THE club formerly known as Global Cebu will reportedly take on a new identity in the revamped Philippine Premier League (PPL), formerly known as the Philippine Football League (PFL).
For me, this is a separation that is long overdue as the two parties don’t benefit from being associated with each other. The change, per Global’s announcement, is in line with PPL’s move to keep the clubs in the PPL geographically close to save on operational expenses. If you don’t have to fly to Cebu, Davao or Bacolod for the home games, you save on costs.
So Cebu is left without a club. Does that mean the Cebu football community shouldn’t support the PPL? Nope. Now, more than ever, the domestic league needs the support of the Cebuanos, Davaoeños, Bacolodnons or from all the other football-loving Filipinos who don’t have a club they can call their own. If the PFL was a make-or-break league that failed, what do you call the PPL?
After the second season, when a lot of clubs folded, I thought that the local league needed some drastic changes to survive and none is more drastic than this. Divorcing Cebu is just part of it. But please note, Global is simply dissociating from Cebu to survive; the PPL is looking at Cebu to grow.

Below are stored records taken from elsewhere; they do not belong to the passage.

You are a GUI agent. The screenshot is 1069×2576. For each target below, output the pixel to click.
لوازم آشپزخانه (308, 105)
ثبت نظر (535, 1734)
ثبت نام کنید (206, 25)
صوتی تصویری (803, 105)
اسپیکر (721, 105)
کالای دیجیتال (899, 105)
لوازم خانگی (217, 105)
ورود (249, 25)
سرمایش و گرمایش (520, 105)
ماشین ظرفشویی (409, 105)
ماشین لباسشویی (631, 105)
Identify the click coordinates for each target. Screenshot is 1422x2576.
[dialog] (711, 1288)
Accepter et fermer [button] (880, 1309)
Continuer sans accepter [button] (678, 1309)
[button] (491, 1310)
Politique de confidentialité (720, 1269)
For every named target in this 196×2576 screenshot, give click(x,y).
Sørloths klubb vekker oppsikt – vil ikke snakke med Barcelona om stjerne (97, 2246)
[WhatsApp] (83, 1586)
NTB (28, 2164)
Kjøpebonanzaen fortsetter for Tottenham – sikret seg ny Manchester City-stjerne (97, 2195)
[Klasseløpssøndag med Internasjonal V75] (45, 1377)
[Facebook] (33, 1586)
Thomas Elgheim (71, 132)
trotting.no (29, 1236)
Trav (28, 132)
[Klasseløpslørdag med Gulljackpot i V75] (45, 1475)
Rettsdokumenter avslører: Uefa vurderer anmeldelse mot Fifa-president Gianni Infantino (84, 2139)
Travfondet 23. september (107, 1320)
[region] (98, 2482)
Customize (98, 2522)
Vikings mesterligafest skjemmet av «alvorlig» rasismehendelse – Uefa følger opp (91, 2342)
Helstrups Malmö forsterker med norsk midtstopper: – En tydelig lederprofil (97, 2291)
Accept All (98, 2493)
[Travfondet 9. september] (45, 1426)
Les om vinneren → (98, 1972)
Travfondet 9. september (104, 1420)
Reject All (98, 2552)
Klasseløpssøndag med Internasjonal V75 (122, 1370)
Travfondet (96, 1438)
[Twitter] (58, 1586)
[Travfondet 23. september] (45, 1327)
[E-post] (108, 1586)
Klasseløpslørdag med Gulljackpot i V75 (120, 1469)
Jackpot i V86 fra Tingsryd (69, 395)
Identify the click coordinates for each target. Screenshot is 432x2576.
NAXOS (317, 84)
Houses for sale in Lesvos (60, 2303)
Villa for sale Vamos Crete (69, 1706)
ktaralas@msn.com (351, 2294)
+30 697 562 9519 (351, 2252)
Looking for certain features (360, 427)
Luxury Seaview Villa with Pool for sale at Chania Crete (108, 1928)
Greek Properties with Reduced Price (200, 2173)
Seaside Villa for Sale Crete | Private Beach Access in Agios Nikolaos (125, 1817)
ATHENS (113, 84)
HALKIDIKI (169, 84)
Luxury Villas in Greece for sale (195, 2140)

Among the plans of the league is for a series of games to be held in Cebu and while I love for that to happen this season, I hope the PPL won’t do it the PFL way. Hold games here when everything is set and the groundwork is laid, not hold games here because you have to. I like the ideas of the new commissioner, to make the PPL a family experience and that’s what the league needs to survive.
Family, that’s what helps Cebu football. It’s one of the things too, I’m sorry to say, the PFL failed to tap. Look at Cebu football. It’s vibrant and there are a lot of sponsors. Why? Because of family. A rich uncle, dad or a relative who owns a company or is with upper management sponsors a team here because a child, niece, nephew or a relative twice removed is involved with the sport.
If you check local tournaments, you see a lot of local sponsors. But when the PFL came to town, not only were these potential sponsors ignored, they were even discouraged. So I hope the PPL won’t make the same mistake as they were told the league had a certain set of sponsors already.
It may not amount to millions, but surely if someone can pay for a couple of teams’ sets of uniforms, he can be tapped as a minor sponsor for a pro club? We have local products and companies too that teams regularly tap for their tournament expenses. They could be tapped as sponsors too, right?
This reminds me of what I was told over two decades ago when I attended a year book seminar. The speaker said you may be able to tap one or two to take out a full-page ad, but if you can tap hundreds to pay for line ads for that same page, you’ll earn more.
Right now, we’re on the outside looking in at the PPL because we have no team. But it doesn’t mean we don’t have to be involved or we don’t have a role to play. Let’s support the league.